With operators recording growth once again after a period of decline, now is the time for Kuwait to improve competition with the introduction of an independent regulatory body, according to new reports from BMI.
After two consecutive quarterly losses in H210, market leader Zain recorded positive growth in Q111, albeit muted with net additions of just 17,000 subscribers. Second-ranked Wataniya recorded its first ever quarterly subscriber net loss during Q111. Wataniya lost 21,000 subscribers or 1.2% of its subscriber base. The slow growth of Kuwait’s two biggest mobile operators since mid-2010 suggests that increasing saturation in the mobile market is resulting in slower growth. In future, mobile operators are likely to focus on revenue growth using higher value services. This will largely depend on the roll-out of mobile data networks and the migration of subscribers onto postpaid contracts.
Kuwait's three mobile operators are investing significantly in the roll-out of advanced data networks. However, only Zain seems to have succeeded in building a relatively large postpaid subscriber base. Wataniya's postpaid subscriber base contracted considerably between June 2010 and March 2011. Based on its value-led strategy, it is likely that third-ranked Viva's subscriber base is mainly prepaid.
Zain's superior subscriber mix is reflected in its high ARPU, which was US$51 at the end of Q111, one of the highest in the region.
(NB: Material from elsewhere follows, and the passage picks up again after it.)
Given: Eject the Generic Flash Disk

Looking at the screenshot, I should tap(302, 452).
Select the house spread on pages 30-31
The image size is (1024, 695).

While competition between the three mobile operators and the saturating market are likely to increase downward pressure on ARPU, operators are expected to achieve ARPU stability through premium offerings and value-added services.
In June 2011 Kuwait's Ministry of Communications (MoC) urged local internet service providers (ISPs) to reduce their tariffs to boost competition in the sector. Further, the ministry's undersecretary, Abdulmuhsen al-Mazidi, said the MoC intends to resolve internet tariff-related issues soon.
However, greater competition is required in the internet and broadband sectors. The government revealed in November 2010 that it had suspended the issue of licences for new internet service providers (ISPs) until a separate telecoms regulator from the MoC could be established in the country. Currently, the interests of the MoC are in conflict as it is the sole provider of fixed line services. An independent regulatory body could be charged with granting licences and setting the relevant standards and conditions required to encourage greater competition.